The number one additive in the region's heroin? Caffeine -- found in nearly a fifth (18 percent) of all the samples tested. Why would dealers add it to heroin? "Caffeine is a mild stimulant," explains James Wesley, the lab's drug chemistry supervisor. "So you get a little bit of a speedball effect." Procaine, a local anesthetic used in dentistry, and xylazine, used as a veterinary tranquilizer, were each found in 3 percent of sampled heroin seizures. Procaine in sufficient amounts can cause respiratory failure and cardiac arrest. Xylazine causes a similar effect to that of heroin and results in a stronger high than heroin alone. Chronic xylazine use can lead to some nasty side effects, including skin ulcers.
But perhaps the most sinister additive in heroin is fentanyl, a synthetic opioid pain reliever, chemically related to heroin but some 50-100 times more powerful. (It is typically prescribed to patients with advanced cancer.) With a glut of heroin on the market, dealers are adding fentanyl to heroin to boost the high of their product, distinguish it from the rest, and make it more desirable to users. Fentanyl was found to have been added to heroin in some 2 percent of the decks analyzed by the Monroe County Crime Lab.
"And people might say, why are we so concerned if only 2 percent of all heroin has fentanyl," Wesley says, "It doesn't sound like much. Well, you take 7,900 decks [that were tested], and of those about 160 decks will have fentanyl. Imagine 160 decks of heroin that have fentanyl [on the street]. You can almost guarantee that each one would be an overdose." The Monroe County Medical Examiner's Office recorded 94 deaths due to heroin in 2014 in the counties it covers; fentanyl was also found in the blood of 50 of those overdose victims. Wesley points out that the powerful drug is also being abused in pure form.
Aside from the danger of unknown additives, there is another wild card factor at play in today's heroin: weight. The crime lab does "deck weight analysis," determining how much powder by weight there is in those seized decks, and the news there is also worrying. Recent test results indicate that the weight in the decks found in seizures can vary widely in any one dealer's product. One dealer's decks was found to range in weight from 10 to 30 mg, for example, while another dealer's bags ranged from 35 to 64 mg -- all of them for sale "for the same 10 bucks," Wesley notes. And users can't necessarily tell the difference in weight by looking, or simply may not care, until it's too late.

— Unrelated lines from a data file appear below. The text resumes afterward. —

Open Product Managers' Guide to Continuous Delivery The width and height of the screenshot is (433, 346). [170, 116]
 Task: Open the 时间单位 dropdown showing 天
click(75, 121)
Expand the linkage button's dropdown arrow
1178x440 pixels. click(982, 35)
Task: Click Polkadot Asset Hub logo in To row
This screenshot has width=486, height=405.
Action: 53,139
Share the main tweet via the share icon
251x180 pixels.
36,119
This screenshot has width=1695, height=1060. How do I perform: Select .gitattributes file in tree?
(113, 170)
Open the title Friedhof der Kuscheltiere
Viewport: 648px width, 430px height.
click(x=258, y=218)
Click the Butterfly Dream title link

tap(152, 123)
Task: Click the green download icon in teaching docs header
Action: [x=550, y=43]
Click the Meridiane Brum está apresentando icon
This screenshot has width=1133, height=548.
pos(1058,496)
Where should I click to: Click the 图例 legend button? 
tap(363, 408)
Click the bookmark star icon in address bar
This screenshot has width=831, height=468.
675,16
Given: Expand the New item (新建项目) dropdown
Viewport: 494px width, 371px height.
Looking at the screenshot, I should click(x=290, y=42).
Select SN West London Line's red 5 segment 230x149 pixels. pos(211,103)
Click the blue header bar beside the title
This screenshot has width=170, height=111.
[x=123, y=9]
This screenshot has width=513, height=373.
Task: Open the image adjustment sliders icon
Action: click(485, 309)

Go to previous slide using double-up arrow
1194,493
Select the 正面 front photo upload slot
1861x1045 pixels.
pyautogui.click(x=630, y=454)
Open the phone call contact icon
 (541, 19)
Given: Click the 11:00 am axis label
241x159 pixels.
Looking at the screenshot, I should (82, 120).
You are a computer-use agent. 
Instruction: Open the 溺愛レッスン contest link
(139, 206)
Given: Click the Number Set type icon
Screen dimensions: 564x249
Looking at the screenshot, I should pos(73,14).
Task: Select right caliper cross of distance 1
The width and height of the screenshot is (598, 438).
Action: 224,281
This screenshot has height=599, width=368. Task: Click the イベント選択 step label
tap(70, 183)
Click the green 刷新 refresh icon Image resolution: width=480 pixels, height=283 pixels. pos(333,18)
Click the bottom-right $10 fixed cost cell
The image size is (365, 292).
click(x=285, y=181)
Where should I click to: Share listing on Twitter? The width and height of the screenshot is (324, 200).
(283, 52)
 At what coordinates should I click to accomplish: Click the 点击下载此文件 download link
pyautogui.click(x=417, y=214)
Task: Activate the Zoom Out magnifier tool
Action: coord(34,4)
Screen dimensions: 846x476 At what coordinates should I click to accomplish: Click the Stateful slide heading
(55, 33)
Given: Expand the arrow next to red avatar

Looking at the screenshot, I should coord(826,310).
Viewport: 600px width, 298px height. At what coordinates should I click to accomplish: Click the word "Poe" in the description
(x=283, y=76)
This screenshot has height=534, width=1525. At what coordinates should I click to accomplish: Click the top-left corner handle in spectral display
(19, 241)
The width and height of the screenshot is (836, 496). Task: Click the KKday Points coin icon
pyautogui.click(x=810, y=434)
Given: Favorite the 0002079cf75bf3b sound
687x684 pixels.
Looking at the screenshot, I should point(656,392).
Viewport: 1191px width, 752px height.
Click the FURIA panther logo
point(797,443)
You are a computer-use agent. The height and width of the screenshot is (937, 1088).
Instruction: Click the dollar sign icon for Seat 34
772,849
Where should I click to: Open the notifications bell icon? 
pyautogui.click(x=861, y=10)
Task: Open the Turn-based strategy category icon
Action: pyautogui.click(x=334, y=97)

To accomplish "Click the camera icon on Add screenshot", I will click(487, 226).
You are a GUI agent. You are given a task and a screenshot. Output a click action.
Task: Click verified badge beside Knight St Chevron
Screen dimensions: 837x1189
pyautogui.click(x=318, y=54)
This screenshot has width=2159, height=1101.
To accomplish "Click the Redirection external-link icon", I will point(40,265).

This deck weight variation is a relatively new development, says Wesley. "Years ago, the dosage was relatively consistent, and the average dose in a bag would be, say, 30 mg. You went to Joe Drug Dealer and you'd consistently get that same amount in a bag. But once heroin became the rage again, there was the pressure to produce quickly, and the stuff is so plentiful and cheap, that dealers now care a lot less about consistency -- it could be 10 mg or 80 mg. Which means that just in terms of dosage, heroin use has become more of a Russian Roulette."